My Favorite List

Malifaux – I've been playing this list for a few months now and have found it to be very consistent and quite a b1t of fun to play. For competitive Malifaux the sweet spot seems to 35 Soul Stone games, this gives just enough time to get in at least 4-5 turns (for slow players, experienced players will get the full 6-7) in an hour and a half or so. There is also a trend to using the shared strategies and having them be predetermined by the event organizer. Thankfully, most events retain the ability to change your list each round which is far to important an aspect of the game to abandon.

The list I've been playing is as follows:

Seamus

2 – Rotten Belles

1 – Crooked Man

2 – Necropunks

Killjoy

(7) Stones in Pool

The Basics
Your game plan remains basically the same regardless of the strategy you pull. Deploy the Necropunks as far forward as possible, when they activate move twice and cast leap. Depending on the table set up this should put them about 21" from your board edge. If they can't lock a model into melee, they should be positioned as a juicy target. (Note: avoid anything that has a "sacrifice" ability, it prevents slow to die and ruins the plan) Ideally your opponent will have to spend a minimum of 2 AP to kill the Necropunk. With your Slow to Die action you summon Killjoy. Who should be right in the middle of your opponents crew. The odds are he will die, but in the process he should be able to kill one model and put a serious hurt on another. You should get a minimum of 2 turns forcing your opponent to deal with the rampaging beast in their backfield.

 

Every model in this list has Slow to Die, you should only summon Killjoy on your own turn if it is the end of turn 3 and your opponent hasn't killed anything yet.

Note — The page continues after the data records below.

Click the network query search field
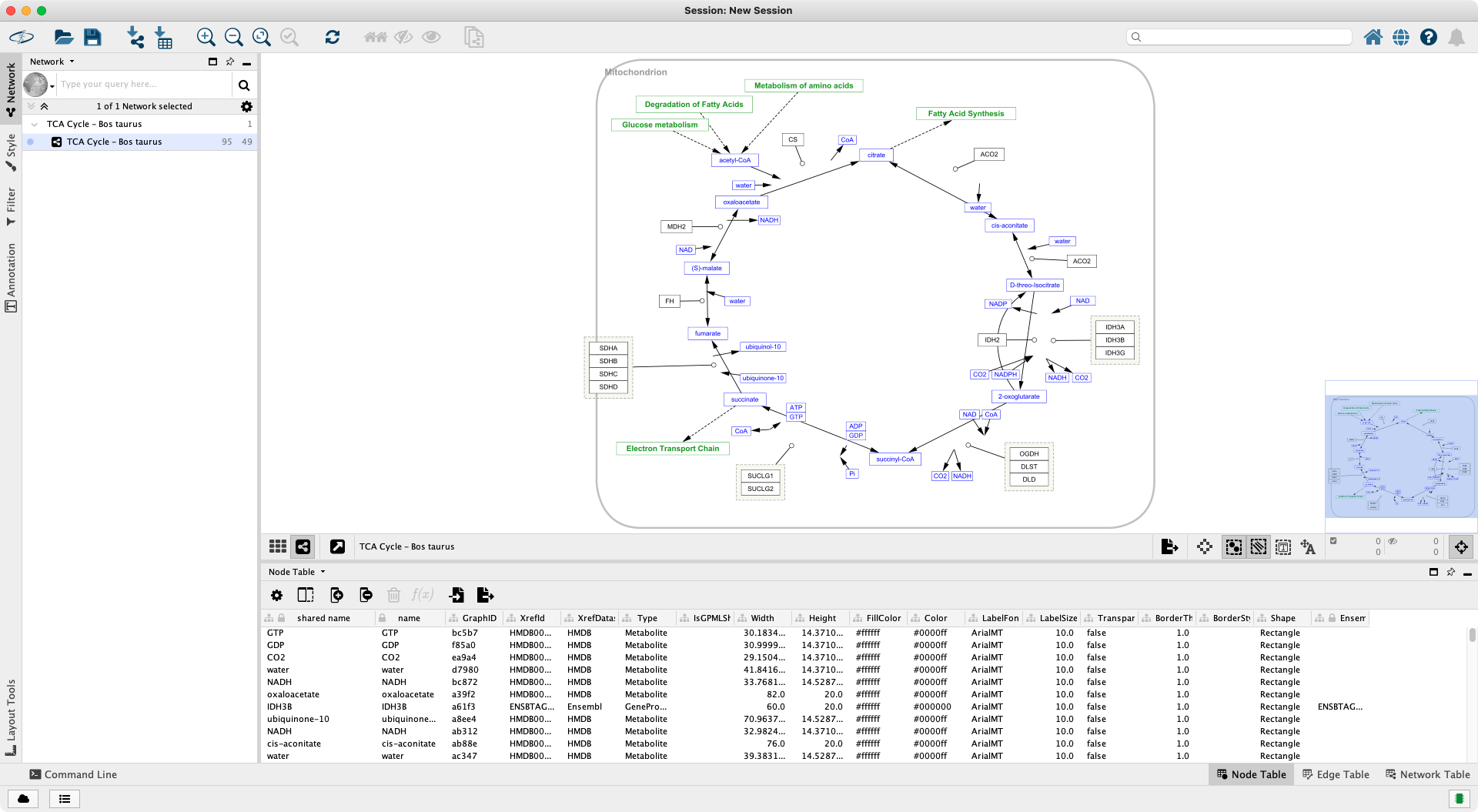The height and width of the screenshot is (812, 1478). pyautogui.click(x=142, y=85)
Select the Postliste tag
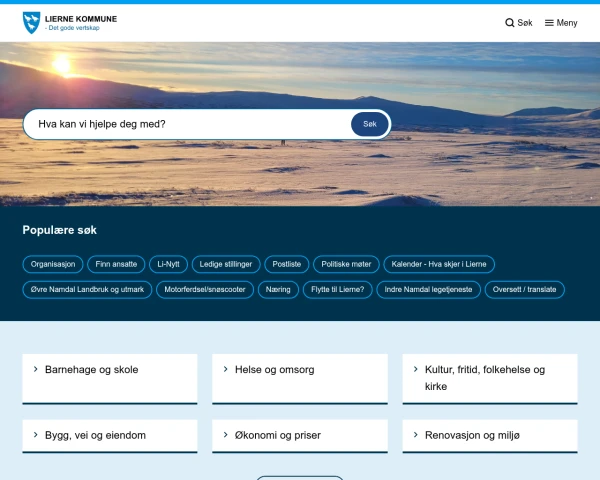This screenshot has height=480, width=600. click(x=287, y=264)
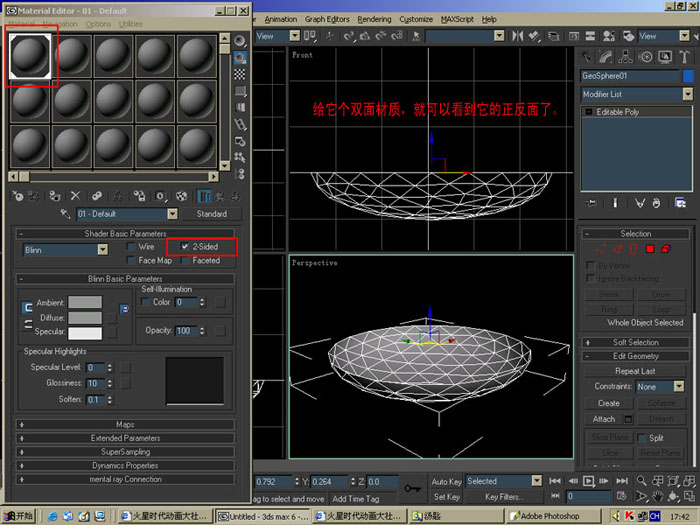Screen dimensions: 700x525
Task: Open the Rendering menu
Action: click(x=374, y=19)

The rest of the list is about board control. The Crooked Man should be moving toward objectives and casting Shafted as many times as he is able. The Belles should be used to screen Seamus and protect him from getting engaged in melee. Each turn the Belles should be moving and only casting Lure to set up a shot for Seamus or Distract to limit the AP of threats.

The Other Stuff
If I'm playing this list competitively I'll ALWAYS take Bodyguard and Hold-Out as my schemes. The reason being these are the easiest to accomplish and if things aren't going your way it's easy to run Seamus back towards his deployment zone to protect it. As long as you're able to prevent your opponent from getting their strategy or denying their schemes you'll at least tie.

Seamus is pretty terrible in melee and should avoid it at all costs. I've found that his (3) AP are best spent maneuvering around to protect himself and/or take a shot when he can. Most of the time taking a shot results in a corpse which you should then attempt to cast Arise My Sweet on. His other spells are tempting but situational at best. It's far more important to keep him safe so that .50 cal can do it's job.

As I said I've been playing this same list for a few months against a variety of opponents, and even when they know EXACTLY what you're going to do they will still react similarly to your plays. If they don't deal with the Necropunks they'll tie up a model and slowly grind it away until it becomes necessary to sacrifice and summon Killjoy. The Shafted Markers the Crooked Man can pump out will dictate where your opponent will move as the 2/54 chance of losing a model is a pretty scary proposition.